Plot: Although the Bad News Bears managed to win the big game, the promised trip to Japan is canceled, as none of the previous teams that were sent over have even come close to a win. So rather than endure another American team being crushed on the diamond, the game has been called off. But the players still want to play the game and prove they can beat the odds one last time, which means they need to raise the funds to sponsor the trip. As the team engages in some fundraising activities, a shady hustler named Martin (Tony Curtis) takes notice. He decides to back the team and broadcast the game, which he thinks will bring in serious cash. But can the players keep their eye on the ball and put up a fight in the showdown with the Japanese champions, or will their usual hijinks derail their efforts?
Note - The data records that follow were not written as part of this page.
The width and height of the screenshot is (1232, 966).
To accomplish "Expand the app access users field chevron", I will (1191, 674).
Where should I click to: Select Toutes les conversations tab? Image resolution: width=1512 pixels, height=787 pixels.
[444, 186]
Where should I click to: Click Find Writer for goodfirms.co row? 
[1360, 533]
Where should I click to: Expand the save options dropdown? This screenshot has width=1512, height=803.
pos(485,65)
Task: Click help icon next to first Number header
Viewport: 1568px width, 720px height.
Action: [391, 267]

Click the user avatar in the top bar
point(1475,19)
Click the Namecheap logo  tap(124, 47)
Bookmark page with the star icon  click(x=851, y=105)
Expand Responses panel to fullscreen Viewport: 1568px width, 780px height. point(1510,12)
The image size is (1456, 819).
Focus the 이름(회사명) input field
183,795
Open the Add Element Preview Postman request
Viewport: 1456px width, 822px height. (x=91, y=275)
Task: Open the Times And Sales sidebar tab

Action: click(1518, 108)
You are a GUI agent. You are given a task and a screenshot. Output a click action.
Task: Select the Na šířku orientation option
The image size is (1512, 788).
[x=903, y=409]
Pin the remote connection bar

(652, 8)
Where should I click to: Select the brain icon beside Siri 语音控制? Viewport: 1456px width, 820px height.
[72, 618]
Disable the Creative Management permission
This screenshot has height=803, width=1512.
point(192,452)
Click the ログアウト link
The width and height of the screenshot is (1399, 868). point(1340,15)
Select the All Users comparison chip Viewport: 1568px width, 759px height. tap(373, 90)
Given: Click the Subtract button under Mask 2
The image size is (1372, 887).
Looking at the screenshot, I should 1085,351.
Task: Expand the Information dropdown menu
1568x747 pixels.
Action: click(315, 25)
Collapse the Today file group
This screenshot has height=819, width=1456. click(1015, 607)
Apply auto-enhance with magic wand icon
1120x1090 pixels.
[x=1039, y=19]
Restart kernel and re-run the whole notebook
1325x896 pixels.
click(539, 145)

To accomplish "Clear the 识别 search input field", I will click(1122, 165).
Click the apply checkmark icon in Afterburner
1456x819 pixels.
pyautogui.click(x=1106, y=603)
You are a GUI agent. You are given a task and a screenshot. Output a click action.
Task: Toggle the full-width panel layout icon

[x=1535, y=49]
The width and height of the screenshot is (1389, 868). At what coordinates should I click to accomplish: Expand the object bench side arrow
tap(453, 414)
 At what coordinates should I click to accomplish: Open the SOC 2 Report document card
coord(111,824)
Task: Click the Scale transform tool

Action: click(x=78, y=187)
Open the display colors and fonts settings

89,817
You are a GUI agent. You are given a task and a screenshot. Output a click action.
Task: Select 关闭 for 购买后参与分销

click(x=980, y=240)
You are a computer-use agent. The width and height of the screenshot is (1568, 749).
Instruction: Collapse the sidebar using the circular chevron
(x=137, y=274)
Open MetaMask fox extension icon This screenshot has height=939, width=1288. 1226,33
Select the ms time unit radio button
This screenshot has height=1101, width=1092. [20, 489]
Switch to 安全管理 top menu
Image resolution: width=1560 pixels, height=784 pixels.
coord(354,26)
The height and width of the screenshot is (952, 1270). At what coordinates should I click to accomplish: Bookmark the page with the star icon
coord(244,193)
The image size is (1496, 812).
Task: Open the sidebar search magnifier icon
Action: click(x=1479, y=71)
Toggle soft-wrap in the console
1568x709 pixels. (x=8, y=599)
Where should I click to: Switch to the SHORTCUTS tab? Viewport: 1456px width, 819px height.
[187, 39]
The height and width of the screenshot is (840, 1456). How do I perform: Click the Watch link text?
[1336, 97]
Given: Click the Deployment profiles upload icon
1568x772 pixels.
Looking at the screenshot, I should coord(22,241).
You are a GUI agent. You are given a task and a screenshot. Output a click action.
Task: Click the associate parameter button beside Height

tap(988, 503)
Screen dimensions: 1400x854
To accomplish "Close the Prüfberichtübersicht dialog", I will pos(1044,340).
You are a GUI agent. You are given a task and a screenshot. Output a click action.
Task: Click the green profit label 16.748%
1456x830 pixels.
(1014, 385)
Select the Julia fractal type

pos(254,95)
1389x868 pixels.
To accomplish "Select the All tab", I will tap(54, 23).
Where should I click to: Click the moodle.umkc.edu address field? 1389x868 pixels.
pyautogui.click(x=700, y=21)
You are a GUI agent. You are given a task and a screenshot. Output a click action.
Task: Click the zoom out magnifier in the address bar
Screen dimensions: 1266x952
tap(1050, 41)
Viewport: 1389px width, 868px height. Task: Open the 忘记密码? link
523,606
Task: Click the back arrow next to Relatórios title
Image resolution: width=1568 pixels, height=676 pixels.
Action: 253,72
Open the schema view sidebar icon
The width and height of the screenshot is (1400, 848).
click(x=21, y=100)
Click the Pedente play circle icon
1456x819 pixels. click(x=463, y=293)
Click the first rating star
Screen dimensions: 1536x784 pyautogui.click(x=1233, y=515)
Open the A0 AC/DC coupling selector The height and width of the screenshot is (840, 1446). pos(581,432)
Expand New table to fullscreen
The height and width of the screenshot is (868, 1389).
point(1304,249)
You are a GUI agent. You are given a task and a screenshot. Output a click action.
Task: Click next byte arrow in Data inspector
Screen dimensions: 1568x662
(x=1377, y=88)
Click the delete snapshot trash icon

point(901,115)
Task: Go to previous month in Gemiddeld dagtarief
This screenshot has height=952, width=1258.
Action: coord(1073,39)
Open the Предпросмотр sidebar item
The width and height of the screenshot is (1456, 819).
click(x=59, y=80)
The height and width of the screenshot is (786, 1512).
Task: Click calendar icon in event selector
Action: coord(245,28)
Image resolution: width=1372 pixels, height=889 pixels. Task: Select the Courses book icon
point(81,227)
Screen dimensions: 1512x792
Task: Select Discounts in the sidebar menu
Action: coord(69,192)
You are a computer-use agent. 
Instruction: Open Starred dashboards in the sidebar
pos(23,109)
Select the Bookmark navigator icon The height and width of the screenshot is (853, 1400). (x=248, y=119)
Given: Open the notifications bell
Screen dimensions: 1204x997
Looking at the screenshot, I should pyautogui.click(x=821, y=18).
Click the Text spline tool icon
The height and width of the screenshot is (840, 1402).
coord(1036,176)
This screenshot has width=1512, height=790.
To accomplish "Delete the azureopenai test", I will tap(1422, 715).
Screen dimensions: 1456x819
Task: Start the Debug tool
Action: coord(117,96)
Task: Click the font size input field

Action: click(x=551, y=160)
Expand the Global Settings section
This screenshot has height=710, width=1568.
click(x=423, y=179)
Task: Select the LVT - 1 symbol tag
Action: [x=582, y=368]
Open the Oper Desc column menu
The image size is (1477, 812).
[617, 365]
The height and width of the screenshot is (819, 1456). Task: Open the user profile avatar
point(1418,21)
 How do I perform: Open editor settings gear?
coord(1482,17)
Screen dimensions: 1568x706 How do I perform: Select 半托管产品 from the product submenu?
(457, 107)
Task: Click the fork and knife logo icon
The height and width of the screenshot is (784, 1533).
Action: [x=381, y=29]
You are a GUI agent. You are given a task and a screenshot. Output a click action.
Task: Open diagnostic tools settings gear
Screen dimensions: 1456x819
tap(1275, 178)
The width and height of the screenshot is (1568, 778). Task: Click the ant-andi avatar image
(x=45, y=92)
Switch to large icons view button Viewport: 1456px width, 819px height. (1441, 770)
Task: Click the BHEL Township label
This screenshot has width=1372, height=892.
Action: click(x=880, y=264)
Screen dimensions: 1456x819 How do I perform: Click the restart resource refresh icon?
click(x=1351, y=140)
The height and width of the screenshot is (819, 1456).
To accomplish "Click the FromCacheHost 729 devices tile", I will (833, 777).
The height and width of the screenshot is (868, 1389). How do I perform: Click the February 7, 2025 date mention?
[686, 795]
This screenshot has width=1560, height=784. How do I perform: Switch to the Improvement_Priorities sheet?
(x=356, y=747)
Entertainment Value: This is a rough one, a slow, dull, and just plain bad movie that offers little to no entertainment. The sole source of some humor is Tony Curtis, who barely seems alive here and at times, could easily pass as a wax sculpture of himself, which sounds cooler than it is. The narrative once again stacks the odds against the Bad News Bears, but for some reason there’s less baseball than ever and the focus is on small side threads. The troubled kids getting into mayhem in Japan has some potential, but it fails to spark much fun and in the end, this one is a chore to sit through, just a glacial, unfunny picture. This feels more like a series of loosely connected vignettes, none of which work and the movie never bothers to pull these threads together, so the whole movie is just a mess. As much as I liked the original, this installment sends out the original Bears with a whimper.

Tony Curtis is here and as I said, he seems more mannequin than man here and while that sounds humorous, it isn’t. At first it is kind of funny to watch him stumble over his lines with glazed over eyes, as if he is sleepwalking through his performance, but it gets sad instead of hilarious. Curtis is a talented performer, but he is either bathed in the sauce or just couldn’t care less about this movie, as he puts in no effort and his presence adds nothing to this sequel. No one else even warrants a mention, though Jackie Earle Haley and some of the other players return for the third and final time. None of these supporting roles have much humor or presence, so aside from Curtis’ zombie like performance, the cast is forgettable.